A decree of 10 September 1869 established the Colegio Naval Militar (Naval Military College), and in 1870 Asturias entered the Arsenal de Ferrol at Ferrol, Spain, to undergo conversion into the college's headquarters as an immobile cadet training ship. Her propulsion plant and most of her rigging and guns were removed and. among other things, her accommodations were expanded to house officer cadets. she retained her three masts and some of their yards. She emerged from the conversion with a reduced displacement of 1,576 tons and her hull painted black with two stripes, giving her the appearance of a two-deck ship, although as a frigate she had only one gun deck.
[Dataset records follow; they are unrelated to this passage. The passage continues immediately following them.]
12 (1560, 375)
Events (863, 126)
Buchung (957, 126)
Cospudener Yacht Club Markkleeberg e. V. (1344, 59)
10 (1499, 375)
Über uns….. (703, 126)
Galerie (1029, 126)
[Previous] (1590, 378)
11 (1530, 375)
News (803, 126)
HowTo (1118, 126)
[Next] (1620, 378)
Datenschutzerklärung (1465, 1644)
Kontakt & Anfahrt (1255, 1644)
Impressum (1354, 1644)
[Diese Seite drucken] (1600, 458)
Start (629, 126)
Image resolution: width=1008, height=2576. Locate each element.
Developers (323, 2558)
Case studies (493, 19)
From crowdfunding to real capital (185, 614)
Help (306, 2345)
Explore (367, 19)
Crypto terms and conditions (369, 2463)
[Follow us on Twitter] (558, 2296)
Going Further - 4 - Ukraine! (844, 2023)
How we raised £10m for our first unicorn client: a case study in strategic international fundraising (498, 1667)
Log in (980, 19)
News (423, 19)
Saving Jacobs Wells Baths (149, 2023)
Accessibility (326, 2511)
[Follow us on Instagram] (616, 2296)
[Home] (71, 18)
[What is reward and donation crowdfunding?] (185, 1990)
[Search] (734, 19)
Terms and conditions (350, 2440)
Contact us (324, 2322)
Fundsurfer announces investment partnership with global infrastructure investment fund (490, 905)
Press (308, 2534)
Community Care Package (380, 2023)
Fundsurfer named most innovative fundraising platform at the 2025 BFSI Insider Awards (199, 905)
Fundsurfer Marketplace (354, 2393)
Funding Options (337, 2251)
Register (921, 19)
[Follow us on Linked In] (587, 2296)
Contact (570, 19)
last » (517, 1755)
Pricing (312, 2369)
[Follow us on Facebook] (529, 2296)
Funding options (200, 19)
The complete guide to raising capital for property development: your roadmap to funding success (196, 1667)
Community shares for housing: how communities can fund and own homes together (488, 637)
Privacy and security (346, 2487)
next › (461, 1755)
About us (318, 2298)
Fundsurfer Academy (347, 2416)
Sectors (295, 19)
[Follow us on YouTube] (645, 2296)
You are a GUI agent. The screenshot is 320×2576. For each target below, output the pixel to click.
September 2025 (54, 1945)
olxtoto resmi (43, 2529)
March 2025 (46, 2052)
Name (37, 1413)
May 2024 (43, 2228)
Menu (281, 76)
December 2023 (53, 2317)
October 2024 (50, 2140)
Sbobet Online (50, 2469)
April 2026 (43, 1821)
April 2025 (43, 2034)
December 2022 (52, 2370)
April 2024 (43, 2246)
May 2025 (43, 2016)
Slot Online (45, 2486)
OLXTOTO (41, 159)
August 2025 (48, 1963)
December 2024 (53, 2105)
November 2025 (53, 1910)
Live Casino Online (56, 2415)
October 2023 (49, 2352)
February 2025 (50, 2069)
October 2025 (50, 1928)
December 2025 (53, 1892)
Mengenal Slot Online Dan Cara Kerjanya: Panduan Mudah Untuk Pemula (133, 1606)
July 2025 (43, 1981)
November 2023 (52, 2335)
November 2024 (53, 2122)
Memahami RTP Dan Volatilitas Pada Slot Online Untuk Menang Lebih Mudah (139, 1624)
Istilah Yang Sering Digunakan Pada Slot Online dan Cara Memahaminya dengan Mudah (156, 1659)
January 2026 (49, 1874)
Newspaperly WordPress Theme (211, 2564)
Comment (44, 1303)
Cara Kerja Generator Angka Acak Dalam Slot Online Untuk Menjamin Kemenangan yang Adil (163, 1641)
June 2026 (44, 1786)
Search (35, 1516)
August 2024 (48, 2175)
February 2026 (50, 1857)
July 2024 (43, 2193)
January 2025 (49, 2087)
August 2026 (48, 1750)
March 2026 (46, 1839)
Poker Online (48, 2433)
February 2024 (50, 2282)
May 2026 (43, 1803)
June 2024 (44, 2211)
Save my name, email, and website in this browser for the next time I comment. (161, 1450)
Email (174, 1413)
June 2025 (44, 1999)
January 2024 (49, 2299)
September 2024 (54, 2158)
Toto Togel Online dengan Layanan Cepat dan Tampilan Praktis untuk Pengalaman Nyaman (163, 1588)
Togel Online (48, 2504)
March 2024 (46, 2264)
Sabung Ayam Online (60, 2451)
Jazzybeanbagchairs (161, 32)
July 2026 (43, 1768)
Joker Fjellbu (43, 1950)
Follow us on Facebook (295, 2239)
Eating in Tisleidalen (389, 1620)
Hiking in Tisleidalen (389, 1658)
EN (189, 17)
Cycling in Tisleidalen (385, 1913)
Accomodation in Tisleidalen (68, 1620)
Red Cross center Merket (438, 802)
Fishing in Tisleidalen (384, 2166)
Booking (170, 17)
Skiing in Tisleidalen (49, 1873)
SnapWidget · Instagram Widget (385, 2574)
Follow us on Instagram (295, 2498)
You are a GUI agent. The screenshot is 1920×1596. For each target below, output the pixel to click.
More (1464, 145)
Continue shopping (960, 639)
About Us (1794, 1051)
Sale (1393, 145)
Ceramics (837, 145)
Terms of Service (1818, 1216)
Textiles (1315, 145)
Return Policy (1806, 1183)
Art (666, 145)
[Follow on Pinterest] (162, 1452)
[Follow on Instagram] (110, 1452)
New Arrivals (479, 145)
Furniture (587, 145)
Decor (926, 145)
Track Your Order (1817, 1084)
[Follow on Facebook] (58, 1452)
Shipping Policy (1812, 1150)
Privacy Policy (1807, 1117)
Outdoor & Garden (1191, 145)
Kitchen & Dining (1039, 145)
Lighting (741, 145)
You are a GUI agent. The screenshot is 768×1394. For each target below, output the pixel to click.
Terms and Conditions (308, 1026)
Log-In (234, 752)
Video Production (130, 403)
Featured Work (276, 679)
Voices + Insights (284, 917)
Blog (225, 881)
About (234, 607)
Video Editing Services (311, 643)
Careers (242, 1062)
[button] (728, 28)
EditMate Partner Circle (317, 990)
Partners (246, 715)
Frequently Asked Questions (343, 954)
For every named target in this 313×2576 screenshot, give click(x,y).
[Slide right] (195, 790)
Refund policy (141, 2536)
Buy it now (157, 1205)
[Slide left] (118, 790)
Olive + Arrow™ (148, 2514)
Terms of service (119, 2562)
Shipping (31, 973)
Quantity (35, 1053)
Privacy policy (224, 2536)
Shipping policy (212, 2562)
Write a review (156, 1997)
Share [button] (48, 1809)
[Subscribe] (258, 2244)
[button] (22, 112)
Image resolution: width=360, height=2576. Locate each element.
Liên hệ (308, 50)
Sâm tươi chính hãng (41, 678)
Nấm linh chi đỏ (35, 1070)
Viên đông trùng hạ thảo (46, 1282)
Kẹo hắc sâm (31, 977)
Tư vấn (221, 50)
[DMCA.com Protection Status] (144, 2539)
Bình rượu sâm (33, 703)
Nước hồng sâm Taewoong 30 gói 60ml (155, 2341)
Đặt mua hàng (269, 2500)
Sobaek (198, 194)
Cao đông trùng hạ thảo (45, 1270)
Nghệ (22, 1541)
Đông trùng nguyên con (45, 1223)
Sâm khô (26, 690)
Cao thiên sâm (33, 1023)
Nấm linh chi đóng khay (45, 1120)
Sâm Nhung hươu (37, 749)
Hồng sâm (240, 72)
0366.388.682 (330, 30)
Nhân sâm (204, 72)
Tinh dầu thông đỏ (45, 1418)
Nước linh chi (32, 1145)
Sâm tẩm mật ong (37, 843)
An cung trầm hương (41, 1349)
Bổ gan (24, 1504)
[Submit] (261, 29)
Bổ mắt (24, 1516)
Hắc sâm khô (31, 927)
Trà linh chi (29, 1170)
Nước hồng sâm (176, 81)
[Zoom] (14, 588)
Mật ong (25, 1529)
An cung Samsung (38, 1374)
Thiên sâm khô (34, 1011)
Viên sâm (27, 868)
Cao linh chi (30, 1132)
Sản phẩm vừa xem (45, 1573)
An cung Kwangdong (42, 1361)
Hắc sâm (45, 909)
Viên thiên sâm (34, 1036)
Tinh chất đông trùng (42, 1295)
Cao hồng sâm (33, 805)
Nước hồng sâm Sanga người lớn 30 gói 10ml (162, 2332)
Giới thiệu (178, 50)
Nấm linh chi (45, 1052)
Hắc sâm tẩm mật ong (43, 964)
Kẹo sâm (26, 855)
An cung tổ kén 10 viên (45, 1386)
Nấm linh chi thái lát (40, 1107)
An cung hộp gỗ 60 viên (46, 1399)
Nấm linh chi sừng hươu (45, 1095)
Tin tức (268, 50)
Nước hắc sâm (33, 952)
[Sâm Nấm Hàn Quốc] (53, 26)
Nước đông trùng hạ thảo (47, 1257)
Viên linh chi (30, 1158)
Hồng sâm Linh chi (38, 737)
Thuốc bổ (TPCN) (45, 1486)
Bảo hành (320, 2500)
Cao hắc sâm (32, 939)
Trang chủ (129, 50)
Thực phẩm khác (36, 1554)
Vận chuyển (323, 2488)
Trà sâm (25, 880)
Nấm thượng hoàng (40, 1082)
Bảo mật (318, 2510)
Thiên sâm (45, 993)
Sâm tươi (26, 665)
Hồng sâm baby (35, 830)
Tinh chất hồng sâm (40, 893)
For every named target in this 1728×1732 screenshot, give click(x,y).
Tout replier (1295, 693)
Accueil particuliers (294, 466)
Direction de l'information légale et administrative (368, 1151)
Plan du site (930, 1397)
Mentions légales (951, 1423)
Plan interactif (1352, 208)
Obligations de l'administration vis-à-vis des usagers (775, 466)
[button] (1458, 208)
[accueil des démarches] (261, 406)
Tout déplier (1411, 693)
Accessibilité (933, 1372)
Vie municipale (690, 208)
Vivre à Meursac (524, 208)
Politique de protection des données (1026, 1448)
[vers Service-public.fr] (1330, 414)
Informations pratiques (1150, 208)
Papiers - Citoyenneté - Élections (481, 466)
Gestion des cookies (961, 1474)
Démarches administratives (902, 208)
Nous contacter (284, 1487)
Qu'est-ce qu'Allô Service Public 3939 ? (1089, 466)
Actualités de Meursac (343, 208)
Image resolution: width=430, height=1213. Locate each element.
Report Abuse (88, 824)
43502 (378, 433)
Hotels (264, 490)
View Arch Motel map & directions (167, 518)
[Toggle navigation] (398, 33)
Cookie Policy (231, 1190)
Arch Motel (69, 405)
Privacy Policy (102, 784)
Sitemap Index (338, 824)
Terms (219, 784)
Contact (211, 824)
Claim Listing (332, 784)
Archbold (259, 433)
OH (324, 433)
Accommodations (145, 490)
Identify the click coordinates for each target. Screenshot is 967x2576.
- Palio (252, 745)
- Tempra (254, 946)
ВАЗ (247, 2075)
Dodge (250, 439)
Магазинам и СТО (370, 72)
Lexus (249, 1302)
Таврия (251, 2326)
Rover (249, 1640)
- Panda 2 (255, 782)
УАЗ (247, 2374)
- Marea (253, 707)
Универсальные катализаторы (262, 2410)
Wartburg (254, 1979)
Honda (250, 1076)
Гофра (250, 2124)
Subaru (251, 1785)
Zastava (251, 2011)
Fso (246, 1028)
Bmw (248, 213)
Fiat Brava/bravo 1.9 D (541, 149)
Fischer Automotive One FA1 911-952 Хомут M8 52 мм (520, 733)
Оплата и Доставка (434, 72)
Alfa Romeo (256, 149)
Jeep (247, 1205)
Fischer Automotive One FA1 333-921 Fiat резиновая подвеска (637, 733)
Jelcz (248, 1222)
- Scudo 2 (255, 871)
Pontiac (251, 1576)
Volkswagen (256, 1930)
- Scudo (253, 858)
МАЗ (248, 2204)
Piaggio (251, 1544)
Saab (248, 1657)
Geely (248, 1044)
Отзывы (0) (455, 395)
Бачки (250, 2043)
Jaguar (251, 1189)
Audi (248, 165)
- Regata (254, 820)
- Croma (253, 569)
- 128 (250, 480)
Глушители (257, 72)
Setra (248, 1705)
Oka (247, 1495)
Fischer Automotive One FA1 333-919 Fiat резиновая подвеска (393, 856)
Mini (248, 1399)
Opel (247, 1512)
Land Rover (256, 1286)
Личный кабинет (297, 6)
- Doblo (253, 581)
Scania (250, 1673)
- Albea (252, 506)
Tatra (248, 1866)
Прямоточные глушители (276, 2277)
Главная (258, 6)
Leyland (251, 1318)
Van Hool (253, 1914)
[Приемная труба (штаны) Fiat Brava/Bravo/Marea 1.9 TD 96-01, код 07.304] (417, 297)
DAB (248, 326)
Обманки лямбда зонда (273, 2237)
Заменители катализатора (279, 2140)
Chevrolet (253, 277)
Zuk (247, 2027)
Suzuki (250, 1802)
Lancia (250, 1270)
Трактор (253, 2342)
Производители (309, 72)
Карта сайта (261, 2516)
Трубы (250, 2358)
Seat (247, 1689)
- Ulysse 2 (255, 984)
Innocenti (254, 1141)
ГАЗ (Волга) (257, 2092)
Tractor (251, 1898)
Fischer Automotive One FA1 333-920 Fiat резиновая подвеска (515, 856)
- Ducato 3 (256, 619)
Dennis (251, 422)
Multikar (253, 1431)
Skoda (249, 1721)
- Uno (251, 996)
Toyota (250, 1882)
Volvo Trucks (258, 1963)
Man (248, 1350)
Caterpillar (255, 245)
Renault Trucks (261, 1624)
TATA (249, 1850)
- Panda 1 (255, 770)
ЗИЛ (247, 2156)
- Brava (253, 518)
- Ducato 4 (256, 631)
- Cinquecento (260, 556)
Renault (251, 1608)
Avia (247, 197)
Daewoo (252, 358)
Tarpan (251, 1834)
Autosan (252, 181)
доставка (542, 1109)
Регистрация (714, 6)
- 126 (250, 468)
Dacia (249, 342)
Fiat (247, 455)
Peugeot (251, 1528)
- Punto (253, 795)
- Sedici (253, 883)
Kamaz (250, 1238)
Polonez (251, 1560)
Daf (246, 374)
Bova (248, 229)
Hulked at Ferrol, Asturias began her new duties on 1 April 1871. Her first director was Capitán de navío (Ship-of-the-Line Captain) Victoriano Sánchez Barcáiztegui, and her instructional staff consisted of 15 tenientes de navío (ship-of-the-line lieutenants). She could accommodate up to 100 cadets at a time. In 1886 she was reclassified as a floating jetty, although she continued to serve as a training ship until 1906. By around 1900 her armament had become one 80 mm Krupp gun, one 70 mm Hontoria gun, one 47 mm Škoda gun, one 42 mm Nordenfelt gun, one 42 mm Sarmiento gun, one 37 mm Maxim revolver, one 37 mm Hotchkiss gun, and one 11 mm Nordenfelt gun.

==Final disposition==
Asturias was decommissioned in 1908 when the Spanish Navy decided to move the Naval Military College to San Fernando. She was sold for scrapping in 1909. On 12 March 1914 her hulk was auctioned off for use as firewood.